She swabbed and somewhat scooped and actually came up with quite a bit of product.. I felt better, she couldn't see anything else, and thought she'd gotten it all... so that was it. Since I only saw the triage nurse, there was no charge (yea for me!) I went back home, and took my long awaited nap after actually finishing the rest of my lunch (up until then, my Filet-O-Fish had just been sitting at home being smelled by the kitties.)
About an hour after I'd fallen asleep, Alicia called me, as scheduled, to go pick her up. I got up, got ready... and got in the car to go get her. Meanwhile my throat and tongue hurt almost as much as they had before. figuring they were just sore from the extraction and intrusional trauma, I decided to check them out to see how swollen or red they had become. To may complete and utter dismay... my throat looked the same as when I had first noticed the incident. little fry bugger sticking out of the side of the back of my throaty tonsil area.

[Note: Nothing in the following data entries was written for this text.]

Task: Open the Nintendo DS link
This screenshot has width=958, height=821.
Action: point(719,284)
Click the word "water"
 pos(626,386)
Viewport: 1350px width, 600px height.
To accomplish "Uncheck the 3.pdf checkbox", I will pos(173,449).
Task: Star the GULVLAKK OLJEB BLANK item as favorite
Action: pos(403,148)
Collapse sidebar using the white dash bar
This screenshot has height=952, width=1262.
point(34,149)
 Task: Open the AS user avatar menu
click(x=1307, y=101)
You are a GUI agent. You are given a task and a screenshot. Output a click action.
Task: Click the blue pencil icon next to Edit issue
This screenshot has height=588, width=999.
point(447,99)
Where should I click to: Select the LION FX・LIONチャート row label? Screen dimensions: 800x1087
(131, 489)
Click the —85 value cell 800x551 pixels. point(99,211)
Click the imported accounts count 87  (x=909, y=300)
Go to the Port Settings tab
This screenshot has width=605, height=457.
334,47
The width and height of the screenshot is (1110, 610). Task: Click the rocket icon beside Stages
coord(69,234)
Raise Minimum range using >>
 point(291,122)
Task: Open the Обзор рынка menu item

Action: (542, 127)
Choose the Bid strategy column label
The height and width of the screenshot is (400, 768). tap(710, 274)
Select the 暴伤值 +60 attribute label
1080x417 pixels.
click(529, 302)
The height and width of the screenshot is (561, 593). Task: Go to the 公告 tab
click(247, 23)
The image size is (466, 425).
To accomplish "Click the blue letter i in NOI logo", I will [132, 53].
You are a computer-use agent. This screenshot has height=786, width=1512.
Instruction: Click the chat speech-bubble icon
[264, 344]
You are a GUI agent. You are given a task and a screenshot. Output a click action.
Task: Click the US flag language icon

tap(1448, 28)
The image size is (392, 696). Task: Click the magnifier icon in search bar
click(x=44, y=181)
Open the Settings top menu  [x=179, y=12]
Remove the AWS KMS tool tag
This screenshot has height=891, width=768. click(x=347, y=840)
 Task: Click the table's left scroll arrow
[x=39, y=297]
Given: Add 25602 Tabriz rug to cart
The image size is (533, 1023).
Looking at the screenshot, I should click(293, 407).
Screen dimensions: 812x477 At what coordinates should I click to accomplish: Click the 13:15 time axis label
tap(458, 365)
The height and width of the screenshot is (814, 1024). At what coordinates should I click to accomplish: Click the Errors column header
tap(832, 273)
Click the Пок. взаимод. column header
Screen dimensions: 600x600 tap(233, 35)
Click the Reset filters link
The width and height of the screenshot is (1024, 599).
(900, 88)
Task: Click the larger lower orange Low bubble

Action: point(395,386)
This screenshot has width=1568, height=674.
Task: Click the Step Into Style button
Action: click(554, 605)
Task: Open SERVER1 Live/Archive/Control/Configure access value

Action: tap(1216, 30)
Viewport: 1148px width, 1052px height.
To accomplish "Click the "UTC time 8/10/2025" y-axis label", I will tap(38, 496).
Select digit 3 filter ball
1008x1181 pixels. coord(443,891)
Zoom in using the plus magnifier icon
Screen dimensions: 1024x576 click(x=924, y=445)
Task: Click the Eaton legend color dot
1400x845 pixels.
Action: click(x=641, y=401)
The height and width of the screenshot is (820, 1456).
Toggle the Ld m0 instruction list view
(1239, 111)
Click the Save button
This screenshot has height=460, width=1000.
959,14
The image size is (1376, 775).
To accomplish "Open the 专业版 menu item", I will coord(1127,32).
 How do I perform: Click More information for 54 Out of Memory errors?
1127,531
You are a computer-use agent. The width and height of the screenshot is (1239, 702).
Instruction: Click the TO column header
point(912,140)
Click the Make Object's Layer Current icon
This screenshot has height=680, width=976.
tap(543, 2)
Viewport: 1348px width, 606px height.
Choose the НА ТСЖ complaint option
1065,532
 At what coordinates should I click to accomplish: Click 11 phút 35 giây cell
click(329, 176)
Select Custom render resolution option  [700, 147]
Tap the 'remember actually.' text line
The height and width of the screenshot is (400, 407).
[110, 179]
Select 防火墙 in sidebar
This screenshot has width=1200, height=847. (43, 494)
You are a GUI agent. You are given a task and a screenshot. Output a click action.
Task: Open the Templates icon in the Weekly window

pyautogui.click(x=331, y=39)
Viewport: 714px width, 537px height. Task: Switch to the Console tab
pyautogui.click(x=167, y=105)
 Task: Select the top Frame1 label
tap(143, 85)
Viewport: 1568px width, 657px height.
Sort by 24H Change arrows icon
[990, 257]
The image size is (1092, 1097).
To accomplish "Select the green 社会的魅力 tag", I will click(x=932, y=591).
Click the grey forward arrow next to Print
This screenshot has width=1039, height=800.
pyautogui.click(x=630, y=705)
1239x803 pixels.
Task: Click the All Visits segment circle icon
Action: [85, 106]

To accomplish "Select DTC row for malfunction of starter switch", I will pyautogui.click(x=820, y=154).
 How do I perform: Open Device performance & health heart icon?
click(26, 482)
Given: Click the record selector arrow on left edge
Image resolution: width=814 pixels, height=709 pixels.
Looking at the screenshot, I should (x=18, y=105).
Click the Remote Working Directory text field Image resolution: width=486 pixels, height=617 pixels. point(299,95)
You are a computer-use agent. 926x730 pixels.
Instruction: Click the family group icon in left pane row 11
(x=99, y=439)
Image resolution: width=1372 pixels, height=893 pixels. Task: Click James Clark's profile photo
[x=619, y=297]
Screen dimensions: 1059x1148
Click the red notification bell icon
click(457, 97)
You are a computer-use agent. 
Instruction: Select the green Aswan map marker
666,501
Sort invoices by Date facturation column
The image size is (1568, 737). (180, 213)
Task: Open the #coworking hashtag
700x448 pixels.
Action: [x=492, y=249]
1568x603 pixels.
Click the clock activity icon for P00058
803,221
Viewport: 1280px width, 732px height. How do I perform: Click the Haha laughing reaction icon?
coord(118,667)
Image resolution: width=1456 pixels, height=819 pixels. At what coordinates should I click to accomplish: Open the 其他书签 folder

Growl! I reached in this time more determined than ever to rid my body of this burden. With a simple push and sweep of the tip of one finger... I pulled out at least the size of a pencil eraser of more potato. Talk about gross... once I was purely convinced that that was truely it, you could (and still can) see an obvious hole/crevice where this fry had lodged itself...
So what two lessons have I learned from all of this?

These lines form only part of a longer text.